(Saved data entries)
:::

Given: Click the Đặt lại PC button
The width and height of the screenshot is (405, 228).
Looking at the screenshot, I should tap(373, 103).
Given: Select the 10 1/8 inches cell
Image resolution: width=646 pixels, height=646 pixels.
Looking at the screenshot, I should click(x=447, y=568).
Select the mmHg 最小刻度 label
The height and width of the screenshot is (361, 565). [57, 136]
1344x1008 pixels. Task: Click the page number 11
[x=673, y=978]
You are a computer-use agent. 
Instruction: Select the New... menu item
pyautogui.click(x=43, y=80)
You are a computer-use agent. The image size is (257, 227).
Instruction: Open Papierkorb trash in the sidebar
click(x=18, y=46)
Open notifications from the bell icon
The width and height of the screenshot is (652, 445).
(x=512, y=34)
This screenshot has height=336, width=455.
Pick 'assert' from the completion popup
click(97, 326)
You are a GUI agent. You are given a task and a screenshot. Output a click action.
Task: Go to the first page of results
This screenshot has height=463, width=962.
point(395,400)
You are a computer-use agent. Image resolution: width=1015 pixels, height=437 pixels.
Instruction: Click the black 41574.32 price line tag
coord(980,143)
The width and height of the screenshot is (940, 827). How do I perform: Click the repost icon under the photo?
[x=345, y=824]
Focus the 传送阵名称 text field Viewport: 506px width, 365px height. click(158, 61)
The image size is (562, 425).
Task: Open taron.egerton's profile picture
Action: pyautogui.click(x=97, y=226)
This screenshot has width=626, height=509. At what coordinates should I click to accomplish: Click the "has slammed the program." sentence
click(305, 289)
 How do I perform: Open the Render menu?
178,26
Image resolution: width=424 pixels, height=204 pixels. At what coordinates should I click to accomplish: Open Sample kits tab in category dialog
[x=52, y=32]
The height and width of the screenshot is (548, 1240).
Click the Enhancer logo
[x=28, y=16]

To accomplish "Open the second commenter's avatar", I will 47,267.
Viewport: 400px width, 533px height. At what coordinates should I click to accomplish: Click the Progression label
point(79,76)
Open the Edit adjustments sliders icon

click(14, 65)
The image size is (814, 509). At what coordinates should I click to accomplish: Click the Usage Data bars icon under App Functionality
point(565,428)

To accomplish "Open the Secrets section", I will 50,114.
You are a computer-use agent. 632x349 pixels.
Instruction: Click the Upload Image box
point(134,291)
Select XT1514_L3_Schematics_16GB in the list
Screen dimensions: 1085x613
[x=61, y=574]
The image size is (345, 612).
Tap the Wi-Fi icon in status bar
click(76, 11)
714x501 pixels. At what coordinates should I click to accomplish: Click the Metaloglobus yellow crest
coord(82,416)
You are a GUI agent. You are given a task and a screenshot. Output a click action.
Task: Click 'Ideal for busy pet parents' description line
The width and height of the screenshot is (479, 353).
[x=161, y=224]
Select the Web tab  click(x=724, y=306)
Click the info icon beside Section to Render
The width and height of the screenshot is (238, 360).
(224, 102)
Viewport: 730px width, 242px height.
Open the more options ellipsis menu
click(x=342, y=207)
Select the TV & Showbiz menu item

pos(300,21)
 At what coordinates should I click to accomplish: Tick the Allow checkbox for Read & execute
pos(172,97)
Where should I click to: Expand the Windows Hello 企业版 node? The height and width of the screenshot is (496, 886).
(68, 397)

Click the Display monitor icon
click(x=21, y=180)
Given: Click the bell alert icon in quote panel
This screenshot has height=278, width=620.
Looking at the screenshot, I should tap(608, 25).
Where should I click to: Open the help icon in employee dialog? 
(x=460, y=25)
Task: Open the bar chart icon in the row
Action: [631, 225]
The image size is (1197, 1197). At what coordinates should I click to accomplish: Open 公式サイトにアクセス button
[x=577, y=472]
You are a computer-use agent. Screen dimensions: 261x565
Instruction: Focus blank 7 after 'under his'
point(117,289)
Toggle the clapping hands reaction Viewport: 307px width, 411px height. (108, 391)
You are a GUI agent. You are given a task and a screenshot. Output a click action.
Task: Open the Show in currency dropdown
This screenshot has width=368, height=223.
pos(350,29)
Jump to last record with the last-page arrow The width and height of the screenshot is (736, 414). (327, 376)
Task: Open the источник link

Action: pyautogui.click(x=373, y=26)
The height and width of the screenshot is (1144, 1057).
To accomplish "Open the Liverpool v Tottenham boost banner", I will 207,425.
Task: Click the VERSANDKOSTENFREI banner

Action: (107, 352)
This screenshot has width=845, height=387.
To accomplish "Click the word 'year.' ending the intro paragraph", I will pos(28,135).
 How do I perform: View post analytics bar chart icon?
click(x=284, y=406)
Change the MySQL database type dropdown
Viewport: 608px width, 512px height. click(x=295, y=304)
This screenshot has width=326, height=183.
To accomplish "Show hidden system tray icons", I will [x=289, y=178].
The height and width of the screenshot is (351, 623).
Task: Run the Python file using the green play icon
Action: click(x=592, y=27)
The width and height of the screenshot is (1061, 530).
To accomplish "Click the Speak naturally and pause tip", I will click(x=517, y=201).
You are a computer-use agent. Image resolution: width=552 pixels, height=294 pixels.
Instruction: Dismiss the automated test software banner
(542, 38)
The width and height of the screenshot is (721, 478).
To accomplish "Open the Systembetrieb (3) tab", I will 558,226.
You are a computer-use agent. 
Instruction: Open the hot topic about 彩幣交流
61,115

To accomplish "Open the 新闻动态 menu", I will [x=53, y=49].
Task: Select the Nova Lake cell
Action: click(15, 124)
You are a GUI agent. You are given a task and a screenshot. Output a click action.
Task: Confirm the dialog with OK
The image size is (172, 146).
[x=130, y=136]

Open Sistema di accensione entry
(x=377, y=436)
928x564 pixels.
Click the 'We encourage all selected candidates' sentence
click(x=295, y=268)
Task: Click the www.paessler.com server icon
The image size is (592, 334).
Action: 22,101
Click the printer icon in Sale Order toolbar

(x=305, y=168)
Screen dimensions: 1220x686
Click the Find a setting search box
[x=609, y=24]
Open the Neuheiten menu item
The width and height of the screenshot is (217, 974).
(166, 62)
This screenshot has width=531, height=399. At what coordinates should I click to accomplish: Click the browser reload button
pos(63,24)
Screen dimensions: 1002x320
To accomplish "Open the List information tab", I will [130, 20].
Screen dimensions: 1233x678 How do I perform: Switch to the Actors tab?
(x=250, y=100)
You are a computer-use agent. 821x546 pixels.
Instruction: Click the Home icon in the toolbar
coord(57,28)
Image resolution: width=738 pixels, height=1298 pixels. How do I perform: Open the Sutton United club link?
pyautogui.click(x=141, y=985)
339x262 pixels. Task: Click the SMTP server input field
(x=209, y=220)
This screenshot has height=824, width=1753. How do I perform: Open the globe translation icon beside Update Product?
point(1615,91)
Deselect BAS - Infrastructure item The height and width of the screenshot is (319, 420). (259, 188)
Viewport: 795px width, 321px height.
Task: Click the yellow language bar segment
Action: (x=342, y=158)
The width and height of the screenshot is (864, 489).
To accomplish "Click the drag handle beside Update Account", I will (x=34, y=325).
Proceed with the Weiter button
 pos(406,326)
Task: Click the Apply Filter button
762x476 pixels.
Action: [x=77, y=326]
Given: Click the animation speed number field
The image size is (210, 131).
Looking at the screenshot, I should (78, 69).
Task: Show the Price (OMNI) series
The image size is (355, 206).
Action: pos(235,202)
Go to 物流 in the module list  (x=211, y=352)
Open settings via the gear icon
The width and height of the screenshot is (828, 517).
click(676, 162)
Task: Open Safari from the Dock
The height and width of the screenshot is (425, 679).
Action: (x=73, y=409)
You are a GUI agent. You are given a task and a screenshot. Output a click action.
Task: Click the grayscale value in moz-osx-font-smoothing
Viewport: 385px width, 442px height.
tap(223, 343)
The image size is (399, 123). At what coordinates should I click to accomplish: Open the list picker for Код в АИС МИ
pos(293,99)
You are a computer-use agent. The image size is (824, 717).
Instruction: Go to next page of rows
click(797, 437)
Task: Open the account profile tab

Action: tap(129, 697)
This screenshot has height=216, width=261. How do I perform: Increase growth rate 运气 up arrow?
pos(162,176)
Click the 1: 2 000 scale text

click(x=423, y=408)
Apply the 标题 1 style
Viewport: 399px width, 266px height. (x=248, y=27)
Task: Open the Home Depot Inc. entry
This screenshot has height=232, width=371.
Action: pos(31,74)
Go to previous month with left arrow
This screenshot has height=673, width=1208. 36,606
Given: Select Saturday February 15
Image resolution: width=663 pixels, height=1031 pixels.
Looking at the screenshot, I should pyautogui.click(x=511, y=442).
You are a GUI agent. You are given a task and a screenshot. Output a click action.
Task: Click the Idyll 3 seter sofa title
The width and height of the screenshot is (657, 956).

:::

Task description ▸ Determine how many lines in the records above hold the word "bell", and answer with that number only.

Exercise output ▸ 2